Amino acid sequence analysis.

The amino acid sequences of the proteins encoded by dhaR, dhaD, dhaK, dhaL, and dhaM were deduced. The amino acid sequence of DhaD of C. butyricum is approximately 47% identical and 64% similar to the bacterial glycerol dehydrogenases of C. freundii (9), E. coli (38), Bacillus stearothermophilus (24), and Clostridium beijerinckii (23).

DhaK amino acid sequence analysis shows high identity to the DhaK subunits of DHA kinases from both E. coli (18) and Lactococcus lactis subsp. lactis (6, 44) (42 and 53% identity, respectively) but low identity to the N-terminal domain of the DHA kinases of C. freundii (9) and Saccharomyces cerevisiae (25) (38 and 39% identity, respectively).

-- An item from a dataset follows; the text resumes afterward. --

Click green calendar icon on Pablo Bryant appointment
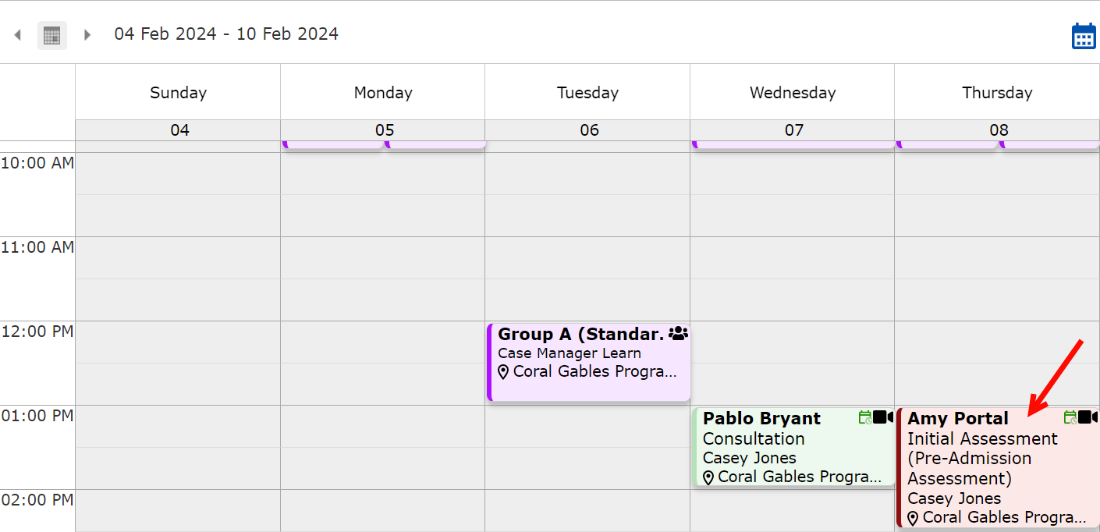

The DhaL amino acid sequence shows 42% identity to the DhaL subunits of the DHA kinases of E. coli (18) and L. lactis subsp. lactis (6, 44) but only 31 and 32% identity to the C-terminal region of the DHA kinases of C. freundii (9) and S. cerevisiae (25), respectively.

The DhaM amino acid sequence is 40% identical to the DhaM subunit of the DHA kinase of E. coli (18) and 36% identical to the DHA kinase of L. lactis subsp. lactis (6, 44). The sequence analyses of DhaKLM revealed that the C. butyricum DHA kinase is a heteromeric enzyme that consists of three subunits that are similar to the PEP-dependent DHA kinases of E. coli (18) and L. lactis subsp. lactis (44).

The dhaR gene encodes a potential transcriptional regulator.

DhaR has a multidomain organization, with N- and C-terminal domains with high similarity to archetypal prokaryotic two-component signal transduction system (TCS) proteins (16, 26). The N-terminal sequence of DhaR (amino acids 1 to 120) has high identity to the N-terminal sensor (or input) domain of the histidine kinase DhaS of Clostridium perfringens (GenBank accession no. NP 561843) and C. butyricum (27, 34) (52 and 46% identity, respectively). The C-terminal domain (amino acids 250 to 344) of DhaR has high identity to the C-terminal output domains of the DhaS-associated DhaA response regulators of C. perfringens (GenBank accession no. NP 561844.1) and C. butyricum (27, 34) (43 and 49% identity, respectively). The C-terminal domain of DhaR contains two helix-turn-helix (HTH) motifs that show sequence similarity to AraC/XylS-type DNA binding proteins found in the TCS response regulator proteins in the other bacteria discussed above (15, 28) (Fig. 2).

Fig. 2.

Fig. 2.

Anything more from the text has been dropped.